**Directions:** In how many lines of the data below does the word "input" appear? Reply with the number and nothing more.

####################

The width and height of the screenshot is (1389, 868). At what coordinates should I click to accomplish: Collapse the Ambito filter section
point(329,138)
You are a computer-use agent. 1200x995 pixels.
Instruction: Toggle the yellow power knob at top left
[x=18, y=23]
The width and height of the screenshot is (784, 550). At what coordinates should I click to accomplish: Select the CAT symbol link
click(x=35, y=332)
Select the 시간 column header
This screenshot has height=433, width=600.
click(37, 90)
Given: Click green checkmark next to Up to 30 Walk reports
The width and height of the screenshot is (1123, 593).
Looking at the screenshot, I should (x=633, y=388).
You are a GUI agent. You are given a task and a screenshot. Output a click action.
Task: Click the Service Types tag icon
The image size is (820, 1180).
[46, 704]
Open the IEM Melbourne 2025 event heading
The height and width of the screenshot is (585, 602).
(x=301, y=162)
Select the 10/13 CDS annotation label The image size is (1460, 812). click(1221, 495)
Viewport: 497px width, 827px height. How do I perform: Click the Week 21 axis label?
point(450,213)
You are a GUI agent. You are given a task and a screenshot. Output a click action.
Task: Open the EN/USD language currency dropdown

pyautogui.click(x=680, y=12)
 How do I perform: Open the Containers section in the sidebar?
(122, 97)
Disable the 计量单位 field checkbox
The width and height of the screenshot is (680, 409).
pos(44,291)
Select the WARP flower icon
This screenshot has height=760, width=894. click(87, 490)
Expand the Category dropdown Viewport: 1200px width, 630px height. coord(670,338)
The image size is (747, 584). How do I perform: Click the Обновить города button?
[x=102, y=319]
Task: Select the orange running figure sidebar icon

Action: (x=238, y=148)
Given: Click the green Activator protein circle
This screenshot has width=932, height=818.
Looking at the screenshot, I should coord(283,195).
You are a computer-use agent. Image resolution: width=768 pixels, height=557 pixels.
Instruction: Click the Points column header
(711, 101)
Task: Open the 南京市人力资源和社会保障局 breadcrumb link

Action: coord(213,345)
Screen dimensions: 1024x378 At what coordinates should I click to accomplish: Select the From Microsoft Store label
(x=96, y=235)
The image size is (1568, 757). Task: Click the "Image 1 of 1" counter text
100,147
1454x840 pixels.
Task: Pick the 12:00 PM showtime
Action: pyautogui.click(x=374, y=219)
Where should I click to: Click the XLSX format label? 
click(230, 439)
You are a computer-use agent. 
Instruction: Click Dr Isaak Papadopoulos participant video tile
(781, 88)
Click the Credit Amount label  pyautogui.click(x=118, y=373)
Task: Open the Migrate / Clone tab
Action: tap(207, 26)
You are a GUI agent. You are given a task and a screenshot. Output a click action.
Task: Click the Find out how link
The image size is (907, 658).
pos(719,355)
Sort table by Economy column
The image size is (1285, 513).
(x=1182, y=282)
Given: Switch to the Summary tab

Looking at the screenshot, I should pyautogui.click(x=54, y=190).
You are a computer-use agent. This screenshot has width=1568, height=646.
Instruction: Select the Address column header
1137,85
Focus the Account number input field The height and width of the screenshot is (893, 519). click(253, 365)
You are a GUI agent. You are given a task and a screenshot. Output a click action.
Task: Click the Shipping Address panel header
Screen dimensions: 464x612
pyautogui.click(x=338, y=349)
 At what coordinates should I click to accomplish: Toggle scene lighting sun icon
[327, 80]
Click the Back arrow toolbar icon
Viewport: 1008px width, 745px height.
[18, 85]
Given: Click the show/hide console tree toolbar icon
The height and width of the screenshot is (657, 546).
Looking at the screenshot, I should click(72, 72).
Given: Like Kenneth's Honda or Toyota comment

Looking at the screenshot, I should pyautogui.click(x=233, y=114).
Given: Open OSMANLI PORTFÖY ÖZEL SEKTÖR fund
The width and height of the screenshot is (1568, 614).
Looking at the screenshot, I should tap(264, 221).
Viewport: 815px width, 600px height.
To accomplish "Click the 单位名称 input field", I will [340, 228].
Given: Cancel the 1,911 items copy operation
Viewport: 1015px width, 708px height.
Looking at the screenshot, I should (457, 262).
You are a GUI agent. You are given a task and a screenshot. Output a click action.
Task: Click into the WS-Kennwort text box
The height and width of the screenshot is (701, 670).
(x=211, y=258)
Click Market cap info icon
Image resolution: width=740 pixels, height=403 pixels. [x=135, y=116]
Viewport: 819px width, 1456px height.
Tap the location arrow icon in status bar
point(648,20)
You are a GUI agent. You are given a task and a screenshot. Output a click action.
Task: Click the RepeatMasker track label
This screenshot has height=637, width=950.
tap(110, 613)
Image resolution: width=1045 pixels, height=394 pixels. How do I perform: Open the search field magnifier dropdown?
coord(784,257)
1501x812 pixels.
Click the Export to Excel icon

####################

**Finished task:** 2